### Anweisungen
[1] Von wem geht laut dem Textausschnitt über Gesamtarbeitsverträge die Allgemeinverbindlicherklärung aus?
[2] Stimmen die folgenden Aussagen mit dem Textausschnitt über Gesamtarbeitsverträge überein? Antworte jeweils mit Ja oder Nein und zitiere die entscheidenden Worte wörtlich.
(a) Das Bundesgesetz über die Allgemeinverbindlicherklärung von Gesamtarbeitsverträgen stammt vom 28. September 1956.
(b) Durch die Allgemeinverbindlichkeitserklärung werden die normativen Bestimmungen des LMV vom Anwendungsgebot nach Art. 190 BV erfasst.
(c) Das Bundesgericht darf prüfen, ob Bestimmungen des LMV gegen zwingendes Bundes- oder Völkerrecht verstossen.
[3] Setze den Textausschnitt über die Allgemeinverbindlicherklärung von Gesamtarbeitsverträgen nach seinem letzten Satz fort.

### Textausschnitt
──────────────────────────────
1.3 Die Qualifikation der normativen Bestimmungen von Gesamtarbeitsverträgen als Gesetze im materiellen Sinne (PORTMANN in: Basler Kommentar, 4. Aufl. 2007, N. 11 zu Art. 356 OR, auf den sich die Beschwerdeführerin beruft) bezieht sich auf die Wirkung der Bestimmungen gegenüber vertragsfremden Dritten. Art. 2 Ziff. 4 des Bundesgesetzes vom 28. September 1956 über die Allgemeinverbindlicherklärung von Gesamtarbeitsverträgen (AVEG, SR 221.215.311) hält ausdrücklich fest, der Gesamtarbeitsvertrag dürfe unter Vorbehalt von Art. 358 OR (vgl. hiezu STÖCKLI, Berner Kommentar, 1999, N. 1 ff. zu Art. 358 OR) dem zwingenden Recht des Bundes und der Kantone nicht widersprechen. Die Annahme, durch die Allgemeinverbindlichkeitserklärung würden die im LMV enthaltenen normativen Bestimmungen vom Anwendungsgebot nach Art. 190 BV erfasst, geht fehl. Der von der Beschwerdeführerin zitierte Autor führt an der angegebenen Stelle selbst aus, bei Teilnichtigkeit des Vertrages wegen Verstosses gegen zwingendes staatliches Recht bleibe der übrige Teil des Vertrages in seiner Wirkung unberührt (PORTMANN, a.a.O.), was die Möglichkeit zur Überprüfung impliziert. Die Allgemeinverbindlicherklärung geht denn auch vom Bundesrat aus (Art. 7 Abs. 1 AVEG) und nicht etwa vom Parlament im für die Bundesgesetzgebung vorgesehenen Verfahren. Das Bundesgericht kann demnach prüfen, ob die Bestimmungen des LMV gegen zwingendes Bundes- oder Völkerrecht verstossen (Art. 189 BV; Art. 95 BGG).
──────────────────────────────
### Bereitgestelltes Material
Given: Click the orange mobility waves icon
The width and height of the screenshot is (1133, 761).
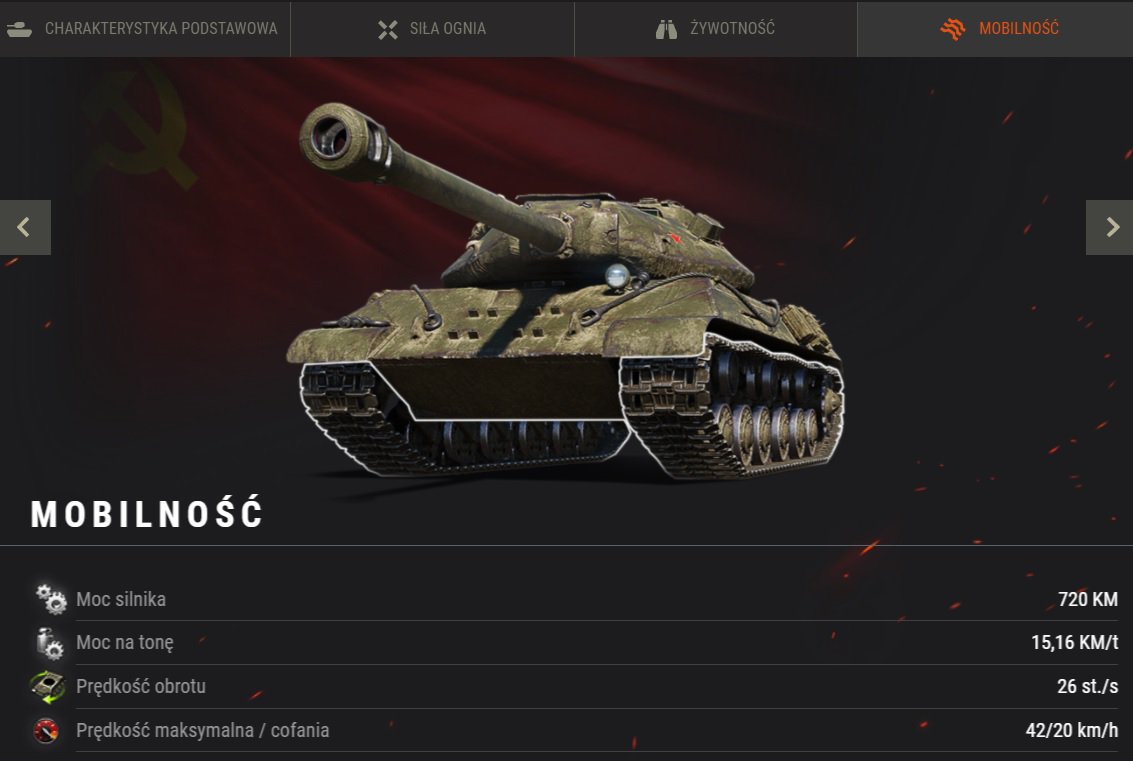Looking at the screenshot, I should tap(953, 29).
──────────────────────────────
### Antworten
[1] Vom Bundesrat (Art. 7 Abs. 1 AVEG), nicht vom Parlament.

[2]
(a) Ja: „Bundesgesetzes vom 28. September 1956 über die Allgemeinverbindlicherklärung von Gesamtarbeitsverträgen“
(b) Nein: „Die Annahme, durch die Allgemeinverbindlichkeitserklärung würden die im LMV enthaltenen normativen Bestimmungen vom Anwendungsgebot nach Art. 190 BV erfasst, geht fehl.“
(c) Ja: „Das Bundesgericht kann demnach prüfen, ob die Bestimmungen des LMV gegen zwingendes Bundes- oder Völkerrecht verstossen“

[3]
 
1.4 Nach Art. 2 FZA dürfen die Staatsangehörigen einer Vertragspartei, die sich rechtmässig im Hoheitsgebiet der anderen aufhalten, bei der Anwendung des Abkommens nach den Anhängen I, II und III nicht auf Grund ihrer Staatsangehörigkeit diskriminiert werden. Art. 9 Abs. 1 Anhang I FZA sieht vor, dass ein Arbeitnehmer, der Staatsangehöriger einer Vertragspartei ist, auf Grund seiner Staatsangehörigkeit im Hoheitsgebiet der anderen Vertragspartei hinsichtlich der Beschäftigungs- und Arbeitsbedingungen nicht anders behandelt werden darf als die inländischen Arbeitnehmer. Das Diskriminierungsverbot verbietet sowohl die offene oder direkte (formelle) Diskriminierung, d.h. jede Unterscheidung, die ausdrücklich auf die Staatsangehörigkeit abstellt, als auch die versteckte oder indirekte (materielle) Diskriminierung. Eine solche liegt vor, wenn eine benachteiligende Regelung an ein anderes Kriterium als die Staatsangehörigkeit anknüpft, aber in ihren Auswirkungen zum gleichen Ergebnis führt, ohne dass dies durch objektive Umstände gerechtfertigt wäre (BGE 130 I 26 E. 3.2 S. 35; vgl. auch ALVARO BORGHI, La libre circulation des personnes entre la Suisse et l'UE, 2010, N. 61 ff. zu Art. 2 FZA, je mit Hinweisen). 
 
1.5 Art. 42 LMV 2005/6 stellt nicht auf die Staatsangehörigkeit ab. Die Bestimmung führt daher nicht zu einer direkten Diskriminierung. Dies ist unbestritten. Zu prüfen bleibt die indirekte Diskriminierung. 
1.5.1 Die Beschwerdeführerin rügt, die Annahme der Vorinstanz, mehr Schweizer Arbeitnehmer würden aufgrund ihrer Ausbildungszeit das Erfordernis der dreijährigen Arbeit auf Schweizer Baustellen erfüllen, sei nicht belegt. Ausländer könnten ihre Ausbildung in der Schweiz absolvieren und Schweizer im Ausland. Eine Diskriminierung liege nicht vor.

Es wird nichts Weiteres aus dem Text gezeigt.